In a recent study funded by the Australian Research Council, the magnitude of the costs of firing in Australia was estimated with direct quantitative methods and used to calibrate the ‘hiring deterrent’ effect of unfair dismissal laws. Other observed parameters such as the probability of incurring these costs, the average tenure at time of dismissal and long-term labor demand elasticity were obtained from the Industrial Relations Commission, the Australian Bureau of Statistics and the Treasury respectively. The employment impact was found to be relatively mild: at best 6000 jobs would be created by removing the laws. But this ignores the ‘labor retention’ effect, which would also be removed by the policy, adversely affecting employment. Hence, removing unfair dismissal protection may have no impact whatsoever on employment or could even have a negative impact if it triggers a wave of long withheld fires.

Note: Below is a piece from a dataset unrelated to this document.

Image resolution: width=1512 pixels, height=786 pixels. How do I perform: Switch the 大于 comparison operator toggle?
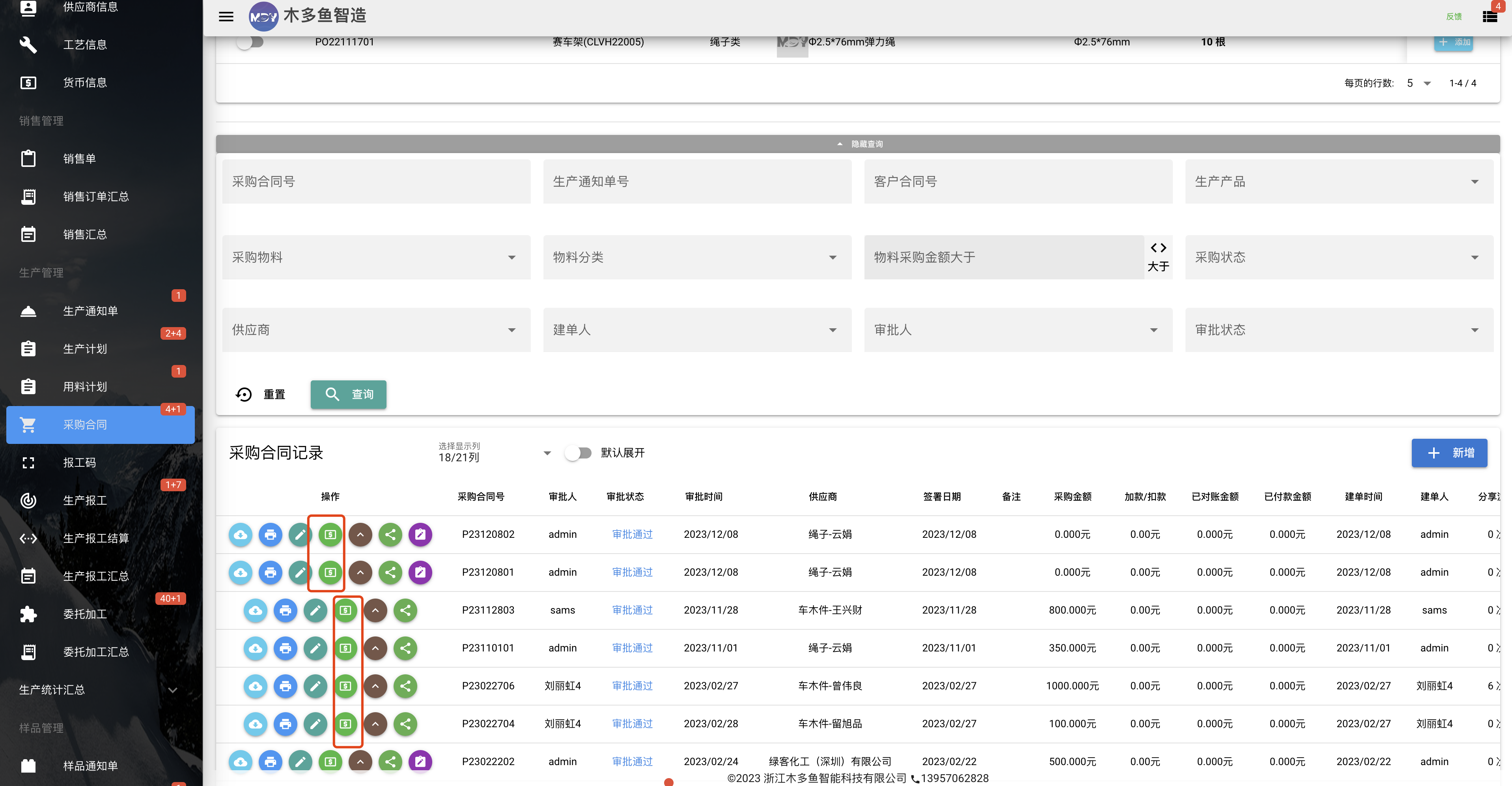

There are other much more convincing arguments for removing unfair dismissal laws than their uncertain and probably weak effect on job creation. One is that these laws currently discriminate between employees that are protected by these laws (permanent employees) and those that aren’t. A policy aiming at removing the laws for everyone (or alternatively extending the laws to cover every employee) can only be fairer than the status quo.

From an economic perspective, another argument is that dismissals for reason specific to the worker are either fair or unlawful but never unfair. One way or the other, drinking at work, absenteeism, refusing to work, rebellious behaviour and poor performance always come down to a problem of mismatch between wage and productivity. Perhaps such behaviour also decreases the productivity of other staff or imposes an external cost on the employer. The economic case is clear: dismissal for such reasons is always fair because it is efficient. The possible harshness of the decision and the social reasons behind the employee’s behaviour constitute a grey zone that does not fit anywhere in economic reasoning.

On the other hand it should be clear that employers dismissing fully productive staff for individual reasons (resisting employer bullying on out-of-contract or illegal work, pregnancy, personal dislike, age or race, etc) have a poor case for fair dismissal. Unlawful termination laws that protect staff against such contingencies are not targeted by the government’s IR reforms. A dismissed but productive employee can then contest the dismissal on these grounds even if the employer claims to have acted fairly and lawfully.

If the economic case for removing unfair dismissal laws is so straightforward, then why is the current debate focused on so weak, inconclusive and poorly documented an argument as to whether the costs reduce employment? Perhaps job creation rhetoric derives from political economy considerations and in particular the popularity of the measures, but this skirts the important question: what is the rationale for having (or not having) unfair dismissal protection? A proper debate on this question matters more than obscure and blunt job creation arguments.